[Start of Attachment]
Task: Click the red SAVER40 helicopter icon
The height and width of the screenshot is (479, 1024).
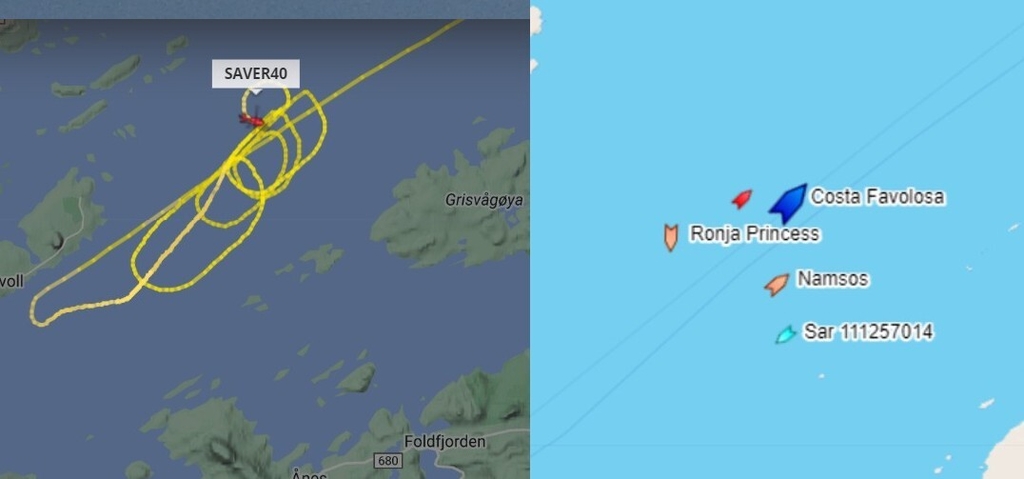Action: [x=252, y=119]
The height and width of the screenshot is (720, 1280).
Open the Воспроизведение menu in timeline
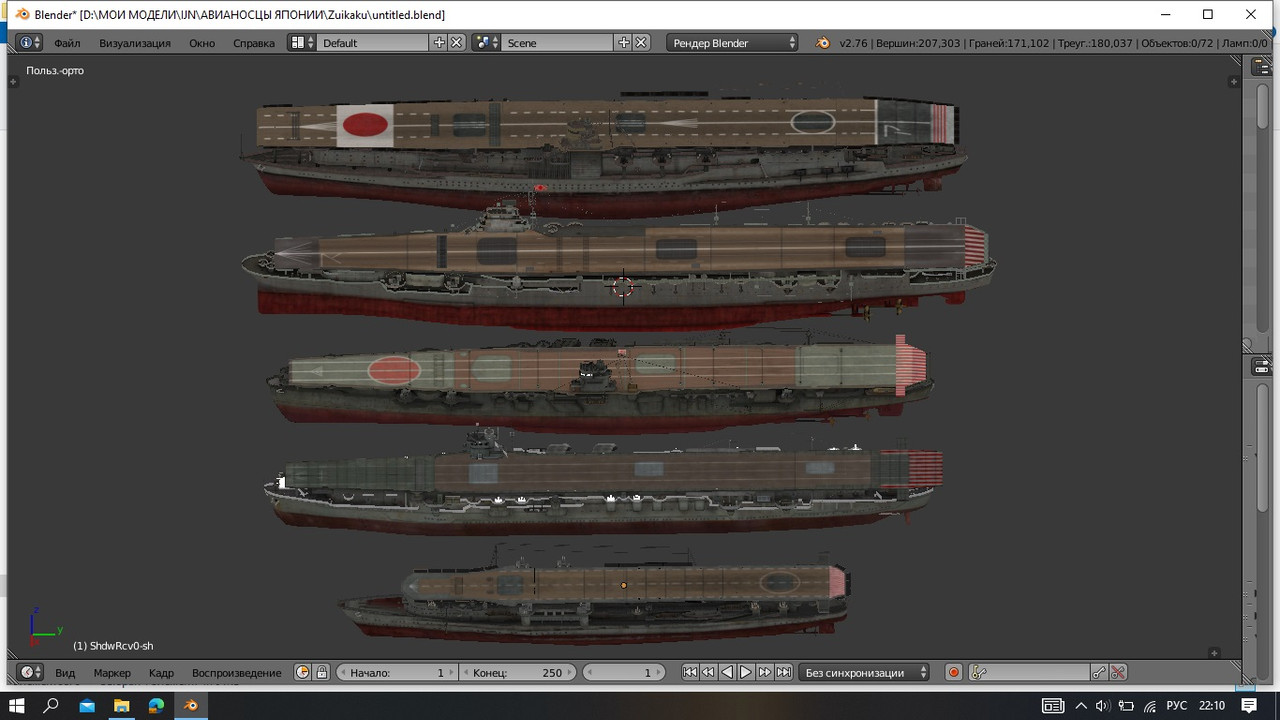pyautogui.click(x=237, y=673)
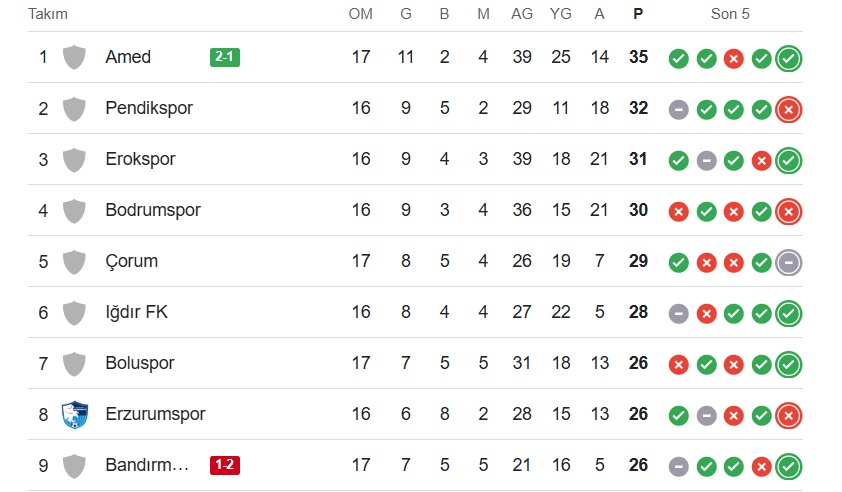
[End of Attachment]
* TASK REQUIREMENTS *
Go through the entries above and write them out again exactly, images left behind.

* ANSWER SPACE *
Task: Click the red SAVER40 helicopter icon
The height and width of the screenshot is (479, 1024).
Action: [x=252, y=119]
The height and width of the screenshot is (720, 1280).
Open the Воспроизведение menu in timeline
pyautogui.click(x=237, y=673)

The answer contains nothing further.